However the only action immediately proposed, by the Australian Government only, is to put in place a mechanism that will tell roamers exactly what these excessive charges are.
Releasing the draft report, communications minister, Senator Stephen Conroy, said: "One of the most common complaints that I hear is from people who return from overseas and are confronted by a mobile phone bill that runs into the hundreds or even thousands of dollars. They are angry about the excessive charges and they are angry about not knowing how much they are being charged in the first place."
Little though this is, it is more than his New Zealand counterpart, Amy Adams, has promised, which is absolutely nothing. However she has claimed credit for recent reductions in roaming charges.
She said: "New Zealanders have started to enjoy lower roaming prices recently, and there is no doubt that the pressure created by our joint investigation has been a key factor in this reduction."
She added: "It is my expectation that New Zealanders at home and across the Tasman should be able to expect fair and equitable pricing and a clear understanding of the costs," but gave no indication as to when, or how, this wish might be fulfilled.
The next stage is for public submissions to be received on the draft report. These are due by 27 September, and neither government has given any indication of developments beyond that point.

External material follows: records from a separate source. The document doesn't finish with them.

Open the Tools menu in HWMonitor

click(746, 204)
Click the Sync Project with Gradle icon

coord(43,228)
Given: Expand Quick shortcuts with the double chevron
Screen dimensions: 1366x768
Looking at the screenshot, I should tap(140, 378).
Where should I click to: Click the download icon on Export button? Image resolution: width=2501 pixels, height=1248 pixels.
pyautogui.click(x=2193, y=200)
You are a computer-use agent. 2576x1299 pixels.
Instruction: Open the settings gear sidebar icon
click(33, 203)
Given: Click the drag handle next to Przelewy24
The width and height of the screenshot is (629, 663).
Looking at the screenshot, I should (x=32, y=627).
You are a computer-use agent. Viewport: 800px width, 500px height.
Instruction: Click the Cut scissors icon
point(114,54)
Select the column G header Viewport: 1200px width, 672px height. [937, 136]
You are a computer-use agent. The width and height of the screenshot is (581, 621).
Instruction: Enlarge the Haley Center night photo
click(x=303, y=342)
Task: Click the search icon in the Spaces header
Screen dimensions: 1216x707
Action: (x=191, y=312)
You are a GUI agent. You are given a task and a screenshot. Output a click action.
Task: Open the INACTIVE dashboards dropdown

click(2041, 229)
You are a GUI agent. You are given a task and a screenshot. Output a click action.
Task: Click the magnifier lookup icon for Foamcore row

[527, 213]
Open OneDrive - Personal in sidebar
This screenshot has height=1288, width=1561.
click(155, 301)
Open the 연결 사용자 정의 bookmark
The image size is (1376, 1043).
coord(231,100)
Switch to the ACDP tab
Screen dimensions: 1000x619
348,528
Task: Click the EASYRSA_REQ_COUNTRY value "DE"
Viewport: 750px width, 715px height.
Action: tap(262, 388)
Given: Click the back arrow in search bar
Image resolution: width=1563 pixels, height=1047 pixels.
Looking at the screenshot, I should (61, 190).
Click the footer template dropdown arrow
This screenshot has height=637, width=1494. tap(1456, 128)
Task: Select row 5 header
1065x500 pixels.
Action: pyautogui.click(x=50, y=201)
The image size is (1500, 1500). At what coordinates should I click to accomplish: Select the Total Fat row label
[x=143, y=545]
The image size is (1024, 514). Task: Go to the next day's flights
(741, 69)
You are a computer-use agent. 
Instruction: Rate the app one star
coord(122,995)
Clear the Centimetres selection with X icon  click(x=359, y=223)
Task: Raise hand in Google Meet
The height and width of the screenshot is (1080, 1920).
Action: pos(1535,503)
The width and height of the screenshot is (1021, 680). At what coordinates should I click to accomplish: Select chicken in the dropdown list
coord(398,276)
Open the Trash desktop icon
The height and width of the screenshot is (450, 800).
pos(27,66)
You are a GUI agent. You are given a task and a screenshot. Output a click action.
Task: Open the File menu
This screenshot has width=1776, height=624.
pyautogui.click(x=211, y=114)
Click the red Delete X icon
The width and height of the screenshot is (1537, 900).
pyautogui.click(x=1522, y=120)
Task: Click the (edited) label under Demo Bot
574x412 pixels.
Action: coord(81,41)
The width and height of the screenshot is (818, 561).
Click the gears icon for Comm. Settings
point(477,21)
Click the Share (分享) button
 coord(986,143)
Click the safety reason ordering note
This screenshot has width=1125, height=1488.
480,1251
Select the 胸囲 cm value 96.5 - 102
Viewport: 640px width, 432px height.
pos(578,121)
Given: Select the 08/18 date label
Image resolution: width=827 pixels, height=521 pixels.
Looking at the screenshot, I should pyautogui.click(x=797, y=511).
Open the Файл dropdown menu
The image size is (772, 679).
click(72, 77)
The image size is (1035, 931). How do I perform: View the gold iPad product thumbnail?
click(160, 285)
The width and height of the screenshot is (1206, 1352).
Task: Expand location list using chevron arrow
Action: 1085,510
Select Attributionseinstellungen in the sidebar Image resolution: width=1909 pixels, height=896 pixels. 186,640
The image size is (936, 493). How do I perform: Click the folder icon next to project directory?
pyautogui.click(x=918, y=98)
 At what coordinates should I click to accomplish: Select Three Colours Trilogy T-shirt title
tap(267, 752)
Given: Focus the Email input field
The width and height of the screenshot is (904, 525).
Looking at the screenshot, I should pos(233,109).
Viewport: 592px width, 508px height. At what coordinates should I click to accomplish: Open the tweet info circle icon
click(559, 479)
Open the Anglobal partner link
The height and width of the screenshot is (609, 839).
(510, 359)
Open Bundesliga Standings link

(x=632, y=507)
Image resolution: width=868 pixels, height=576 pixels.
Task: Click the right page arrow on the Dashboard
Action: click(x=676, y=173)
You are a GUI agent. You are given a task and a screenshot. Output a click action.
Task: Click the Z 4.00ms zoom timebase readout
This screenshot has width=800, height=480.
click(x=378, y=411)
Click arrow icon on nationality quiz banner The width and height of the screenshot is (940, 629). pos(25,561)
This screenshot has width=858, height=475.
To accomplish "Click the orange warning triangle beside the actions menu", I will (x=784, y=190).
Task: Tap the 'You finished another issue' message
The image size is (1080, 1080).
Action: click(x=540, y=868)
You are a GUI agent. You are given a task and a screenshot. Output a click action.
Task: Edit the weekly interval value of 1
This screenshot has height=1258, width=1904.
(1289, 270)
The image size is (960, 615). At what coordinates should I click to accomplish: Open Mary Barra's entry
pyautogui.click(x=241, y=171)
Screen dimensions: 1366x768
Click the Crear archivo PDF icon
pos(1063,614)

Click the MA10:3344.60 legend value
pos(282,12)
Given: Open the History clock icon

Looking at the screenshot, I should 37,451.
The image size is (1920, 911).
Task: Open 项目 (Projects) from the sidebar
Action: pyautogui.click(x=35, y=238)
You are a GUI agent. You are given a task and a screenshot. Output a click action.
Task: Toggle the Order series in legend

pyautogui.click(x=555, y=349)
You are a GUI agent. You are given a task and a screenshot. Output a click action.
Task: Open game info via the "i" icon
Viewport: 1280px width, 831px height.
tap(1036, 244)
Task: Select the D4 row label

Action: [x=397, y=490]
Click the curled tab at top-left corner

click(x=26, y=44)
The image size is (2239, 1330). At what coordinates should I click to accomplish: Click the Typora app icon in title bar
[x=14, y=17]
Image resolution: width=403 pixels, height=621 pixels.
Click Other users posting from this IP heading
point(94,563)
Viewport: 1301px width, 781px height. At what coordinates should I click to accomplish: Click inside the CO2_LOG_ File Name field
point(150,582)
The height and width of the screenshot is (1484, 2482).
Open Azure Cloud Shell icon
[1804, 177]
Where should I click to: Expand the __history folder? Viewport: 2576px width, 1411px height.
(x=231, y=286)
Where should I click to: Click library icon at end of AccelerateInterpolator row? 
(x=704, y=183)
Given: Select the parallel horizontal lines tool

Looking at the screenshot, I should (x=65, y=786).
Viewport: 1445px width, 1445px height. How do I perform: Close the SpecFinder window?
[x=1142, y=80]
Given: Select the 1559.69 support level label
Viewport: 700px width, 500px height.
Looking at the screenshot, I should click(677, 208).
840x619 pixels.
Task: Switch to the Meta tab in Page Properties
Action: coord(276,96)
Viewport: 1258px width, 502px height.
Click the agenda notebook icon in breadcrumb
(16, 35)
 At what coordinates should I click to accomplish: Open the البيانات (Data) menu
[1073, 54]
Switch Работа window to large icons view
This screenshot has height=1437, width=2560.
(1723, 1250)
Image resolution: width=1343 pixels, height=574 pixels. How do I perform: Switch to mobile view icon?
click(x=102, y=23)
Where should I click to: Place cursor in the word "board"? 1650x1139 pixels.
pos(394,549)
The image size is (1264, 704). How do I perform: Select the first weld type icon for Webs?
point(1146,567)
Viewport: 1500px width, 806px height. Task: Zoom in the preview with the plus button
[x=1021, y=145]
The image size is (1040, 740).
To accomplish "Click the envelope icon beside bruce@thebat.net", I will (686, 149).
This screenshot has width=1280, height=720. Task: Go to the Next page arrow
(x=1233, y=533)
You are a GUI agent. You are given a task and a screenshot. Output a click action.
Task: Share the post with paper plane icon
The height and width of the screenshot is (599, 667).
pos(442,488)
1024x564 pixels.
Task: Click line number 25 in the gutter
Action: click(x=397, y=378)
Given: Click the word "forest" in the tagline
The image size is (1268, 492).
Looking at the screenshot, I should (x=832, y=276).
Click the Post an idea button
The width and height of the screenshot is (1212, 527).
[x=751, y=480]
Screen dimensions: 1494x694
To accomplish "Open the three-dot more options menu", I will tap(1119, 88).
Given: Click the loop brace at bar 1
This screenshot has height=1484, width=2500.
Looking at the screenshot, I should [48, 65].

The Australian Government's review of international mobile roaming charges has been underway since 2008 when it kicked off a House of Representatives enquiry into international roaming charges.
The enquiry tabled its report in March 2009. Its primary recommendation was that: "The Australian Government pursue a policy of regulating the framework for the wholesale cost of roaming through bilateral and multilateral negotiations with other countries, ensuring that countries with the largest number of Australian visitors are given priority."
The joint Australia- New Zealand initiative came as a result of that recommendations and got underway in May 2010 with the launch of a discussion paper. A year later the two governments launched a formal investigation into trans Tasman roaming charges, of which today's draft report is the outcome. The initial timetable was for release of a final report in early 2012, to be preceded by the, just released, draft report.
DBCDE has also released a public version of a report commissioned form the Wik consultancy. It is he third such exercise. In 2008 KPMG was awarded a $76,000 contract for the provision of expert advice on international mobile roaming charges and early in 2011 Frontier Economics scored a $72,000 contract for trans-Tasman mobile roaming analysis.